Knox, l’air mal ressuscité, les cheveux blond cendré rejetés en arrière sauf une mèche coulant sur l’oreille, se tenait noblement, la main gauche posée sur l’épaule de Marthe Gaudet, son égérie du mois. La bouche épaisse de toutes les amertumes humaines et surhumaines, il laissait goutter le robinet de sa tristesse :

« … Ah !… le Canada !… Montréal !… La poésie !… La littérature ! … (La main droite longue et pâle, où les ongles noirs faisaient dièses sur le clavier d’ivoire, monta lentement puis retomba en un geste de danseuse) … Impossible de respirer… Je songe à m’engager… comme égoutier à la ville… n’importe quoi… gagner ma vie… »

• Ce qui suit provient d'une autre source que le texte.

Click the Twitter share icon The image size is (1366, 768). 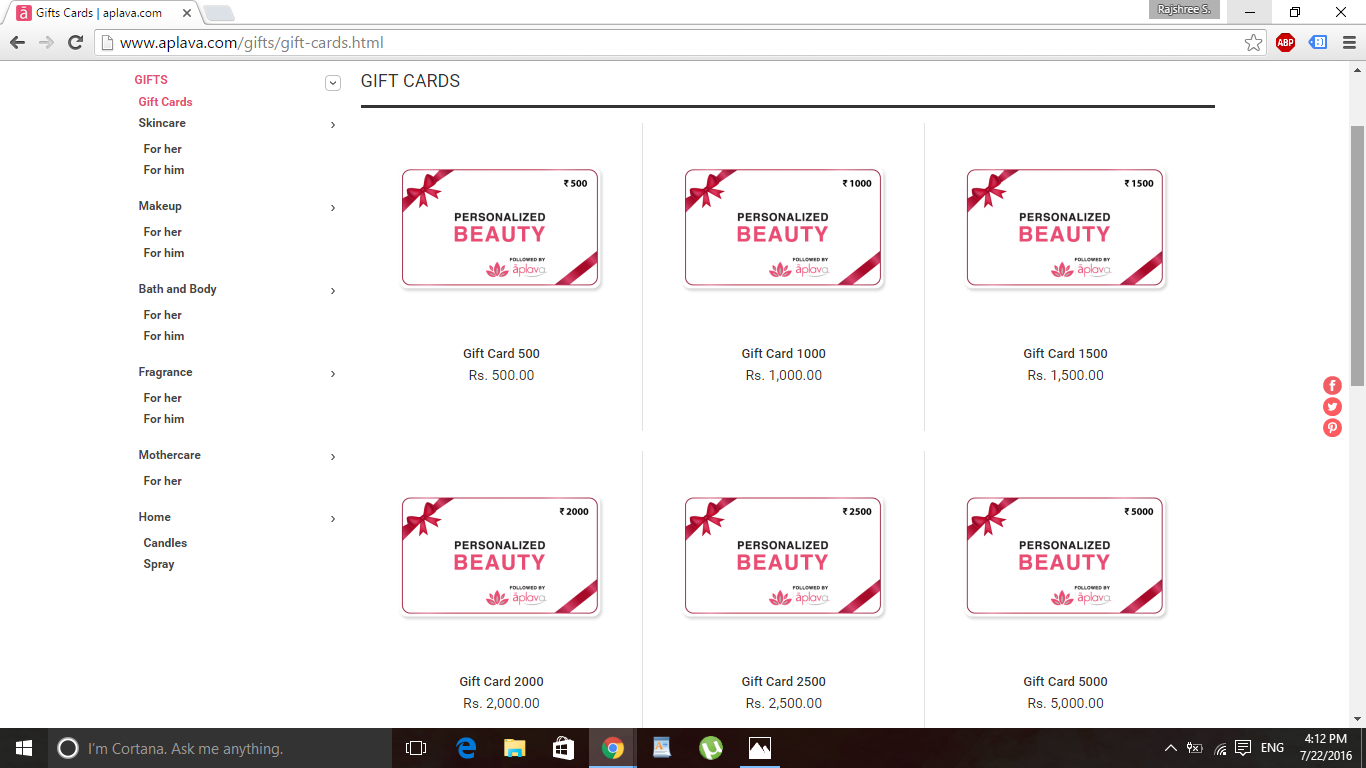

Tout le monde souriait. On savait que son père, dentiste à la mode, lui payait un appartement luxueux avec un valet de chambre japonais, ce qui semblait à tous le comble du raffinement. Jean-Marie Knox, malgré son nom, parlait mal l’anglais et avait dû s’appliquer longuement pour mettre au point la touche d’accent britannique qu’il affectait. En littérature, l’Éclaireur de Beauceville avait, sans doute faute d’autre matière et à la stupeur de ses abonnés, publié de lui un poème d’une trentaine de vers et plus tard un sonnet.

« Mon œuvre… oh ! (il haussait les épaules)… Surtout mon sonnet : « L’Infinitif éternel »… J’ai failli… mais c’est raté… Du mauvais Lautréamont… »

— Vous exagérez, murmura l’égérie, à tout hasard.